[Stored items]
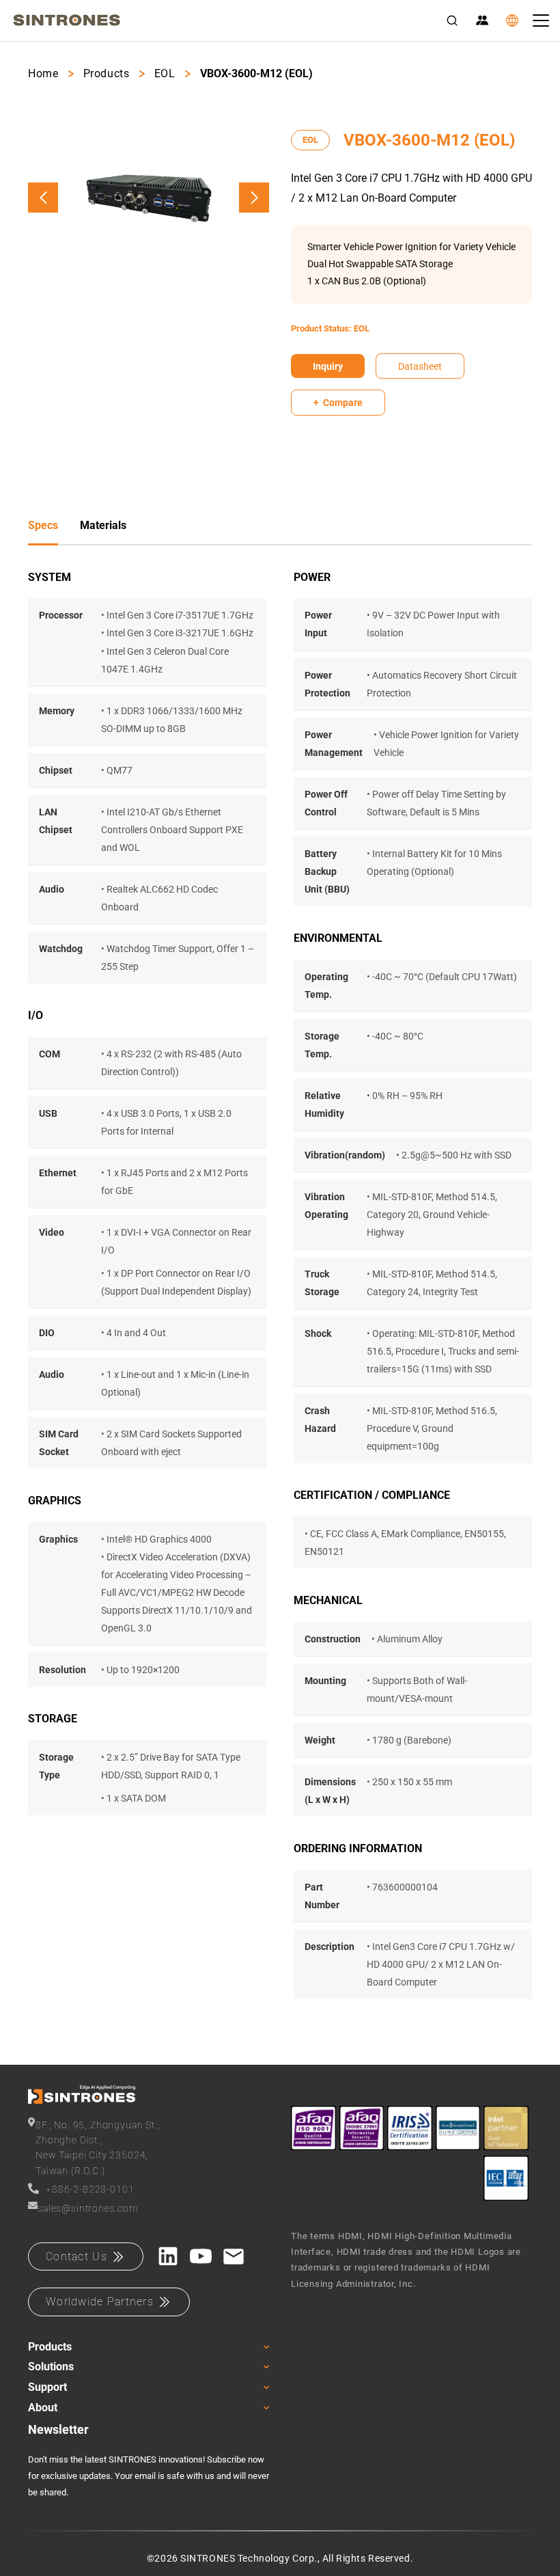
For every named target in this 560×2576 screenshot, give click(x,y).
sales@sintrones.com (88, 2208)
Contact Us (76, 2256)
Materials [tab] (103, 525)
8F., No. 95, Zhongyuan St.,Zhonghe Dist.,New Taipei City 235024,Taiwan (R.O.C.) (98, 2147)
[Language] (512, 20)
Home (43, 73)
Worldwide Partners (100, 2301)
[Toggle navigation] (541, 20)
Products (106, 73)
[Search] (452, 20)
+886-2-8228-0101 (90, 2189)
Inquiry (328, 366)
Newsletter (58, 2429)
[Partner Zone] (482, 20)
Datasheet (420, 366)
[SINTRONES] (66, 20)
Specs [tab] (43, 525)
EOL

### Directions:
All of the lines above should be copied exactly, apart from the pictures.

### Response to this exercise:
For every named target in this 560×2576 screenshot, give click(x,y).
sales@sintrones.com (88, 2208)
Contact Us (76, 2256)
Materials [tab] (103, 525)
8F., No. 95, Zhongyuan St.,Zhonghe Dist.,New Taipei City 235024,Taiwan (R.O.C.) (98, 2147)
[Language] (512, 20)
Home (43, 73)
Worldwide Partners (100, 2301)
[Toggle navigation] (541, 20)
Products (106, 73)
[Search] (452, 20)
+886-2-8228-0101 (90, 2189)
Inquiry (328, 366)
Newsletter (58, 2429)
[Partner Zone] (482, 20)
Datasheet (420, 366)
[SINTRONES] (66, 20)
Specs [tab] (43, 525)
EOL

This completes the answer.